◆ Task objective
Report all lines from the entries below in which "agent" appears.

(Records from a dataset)

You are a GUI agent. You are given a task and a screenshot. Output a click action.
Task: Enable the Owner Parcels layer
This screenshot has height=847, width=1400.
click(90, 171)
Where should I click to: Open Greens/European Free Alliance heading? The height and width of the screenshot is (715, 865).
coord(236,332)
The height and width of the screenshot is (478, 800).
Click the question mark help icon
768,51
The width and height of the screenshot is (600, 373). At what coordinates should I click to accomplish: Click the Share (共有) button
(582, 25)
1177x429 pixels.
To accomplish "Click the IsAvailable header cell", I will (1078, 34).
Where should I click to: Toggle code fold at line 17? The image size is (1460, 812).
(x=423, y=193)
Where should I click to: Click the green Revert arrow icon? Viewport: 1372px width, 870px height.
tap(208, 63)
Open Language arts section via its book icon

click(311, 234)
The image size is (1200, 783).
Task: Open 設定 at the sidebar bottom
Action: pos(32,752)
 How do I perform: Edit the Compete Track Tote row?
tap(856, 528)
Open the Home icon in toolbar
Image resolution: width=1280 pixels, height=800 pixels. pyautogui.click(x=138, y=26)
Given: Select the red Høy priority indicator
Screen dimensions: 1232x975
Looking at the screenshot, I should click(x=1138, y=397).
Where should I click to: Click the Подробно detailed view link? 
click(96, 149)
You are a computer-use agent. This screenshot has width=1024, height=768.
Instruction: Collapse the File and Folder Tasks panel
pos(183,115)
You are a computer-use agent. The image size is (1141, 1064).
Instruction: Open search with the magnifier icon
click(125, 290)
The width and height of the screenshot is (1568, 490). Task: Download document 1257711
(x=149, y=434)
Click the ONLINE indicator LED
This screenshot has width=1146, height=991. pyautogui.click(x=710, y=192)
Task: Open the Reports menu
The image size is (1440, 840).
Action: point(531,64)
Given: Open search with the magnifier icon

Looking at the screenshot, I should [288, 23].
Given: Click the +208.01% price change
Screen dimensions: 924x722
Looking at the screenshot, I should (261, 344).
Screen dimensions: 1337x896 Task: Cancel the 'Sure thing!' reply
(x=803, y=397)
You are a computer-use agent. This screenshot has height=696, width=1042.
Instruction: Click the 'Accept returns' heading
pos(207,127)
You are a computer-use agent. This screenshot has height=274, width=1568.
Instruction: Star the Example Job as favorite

◆ Answer area
You are a GUI agent. You are given a task and a screenshot. Output a click action.
You are a computer-use agent. This screenshot has width=1024, height=768.
You are a computer-use agent. The image size is (1141, 1064).
You are a computer-use agent. This screenshot has height=696, width=1042.
You are a computer-use agent. This screenshot has height=274, width=1568.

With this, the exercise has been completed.